Blevins and his family hunkered down in a hallway for protection. The tornado ripped through the area, leaving downed trees, power lines and serious damage to several homes.
"I'm extremely lucky," Blevins said. "I'm just tickled to death that nobody got hurt, and all this can be replaced ... I'd just rather have my kids and my babies other than everything."
Jim Stapleton of Ulysses is Blevins' neighbor. He also experienced the tornado and experienced roof and hail damage to his home. He described Sunday's tornado like being in a movie.
"Feels like being right in the center of a movie," Stapleton said. "This is something that you see on TV. This is something that don't happen in your backyard. I mean, within a matter of seconds, it went from thunder to rain, to winds like you've never seen before. I mean, it's very scary."
Blevins and others say they have contacted disaster relief to see if there is any help they may be able to get in rebuilding.
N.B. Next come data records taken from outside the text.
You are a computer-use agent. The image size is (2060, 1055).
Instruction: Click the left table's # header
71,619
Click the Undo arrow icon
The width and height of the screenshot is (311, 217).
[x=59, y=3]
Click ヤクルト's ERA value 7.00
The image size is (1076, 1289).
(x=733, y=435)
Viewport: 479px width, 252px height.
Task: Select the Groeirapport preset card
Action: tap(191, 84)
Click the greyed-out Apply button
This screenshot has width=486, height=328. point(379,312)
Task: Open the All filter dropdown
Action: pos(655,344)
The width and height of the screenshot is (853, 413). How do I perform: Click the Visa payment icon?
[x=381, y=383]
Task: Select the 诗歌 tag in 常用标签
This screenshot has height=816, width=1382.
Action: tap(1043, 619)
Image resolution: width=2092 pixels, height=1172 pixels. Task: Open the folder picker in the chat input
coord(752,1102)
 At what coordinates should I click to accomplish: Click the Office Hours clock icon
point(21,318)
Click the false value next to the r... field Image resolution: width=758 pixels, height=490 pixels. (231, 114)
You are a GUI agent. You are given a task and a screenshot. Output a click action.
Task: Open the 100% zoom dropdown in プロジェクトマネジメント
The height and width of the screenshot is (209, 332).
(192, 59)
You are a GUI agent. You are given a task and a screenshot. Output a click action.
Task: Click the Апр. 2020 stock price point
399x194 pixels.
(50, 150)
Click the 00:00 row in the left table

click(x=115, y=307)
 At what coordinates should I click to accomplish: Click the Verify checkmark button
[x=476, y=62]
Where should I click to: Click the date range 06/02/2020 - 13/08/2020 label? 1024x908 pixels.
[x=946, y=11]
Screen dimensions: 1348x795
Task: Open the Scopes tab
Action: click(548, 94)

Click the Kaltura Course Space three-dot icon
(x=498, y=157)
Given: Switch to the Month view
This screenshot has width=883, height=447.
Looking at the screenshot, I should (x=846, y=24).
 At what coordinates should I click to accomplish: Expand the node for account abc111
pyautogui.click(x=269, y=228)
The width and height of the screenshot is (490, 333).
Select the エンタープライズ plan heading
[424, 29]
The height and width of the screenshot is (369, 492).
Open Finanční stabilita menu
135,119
Elaine Castle has been remodeling her living room and kitchen for the past two years. Her roof was partially torn off by Sunday’s tornado. She said this brings her family back to square one, but she’s just happy everyone is fine.
"We can replace everything else, but we can't replace my family,” Castle said. “My family's the most important thing in my life. If it took my whole house, as long as my family's alive, that's the most important thing. Because you can rebuild, but you can't take a life back."
The storm brought high winds and rain, along with hail. Churchgoers at Walnut Grove Baptist Church found themselves in the midst of it when hailstones started pelting their building. On Monday, there were holes all over the siding of the church where the hailstones hit. The church was flooded, but with the work of about 50 church members, they managed to dry out most of the carpet.
Diana Chapman was at the church when it happened. She said the only thing going through her mind was the safety of her family.
“Just grab your family, that's it,” Chapman said. “Just grab your family and hold onto them.”
Chapman said this is the worst storm she’s ever seen in her 26 years. Sabrina Wiley, 37, agreed with her.
“I never seen nothing like this in my life,” Wiley said.
Wiley’s home also was damaged, with shingles lifted from the roof. She didn’t notice it until Monday because it was dark by the time she returned to her house Sunday night.
“They’ll probably have to be fixed,” Wiley said, looking at the side of her roof. “I don’t know if I have any leaks yet or not.”
Crews from the electric company were out Monday morning fixing the power lines. Most of them said they had been working since 8 p.m. Sunday.
This tornado, rated an EF-0 by the National Weather Service, isn’t far from another tornado that hit Lawrence County, Ky., last March. That storm killed two people, with winds twice as powerful as Sunday’s storm.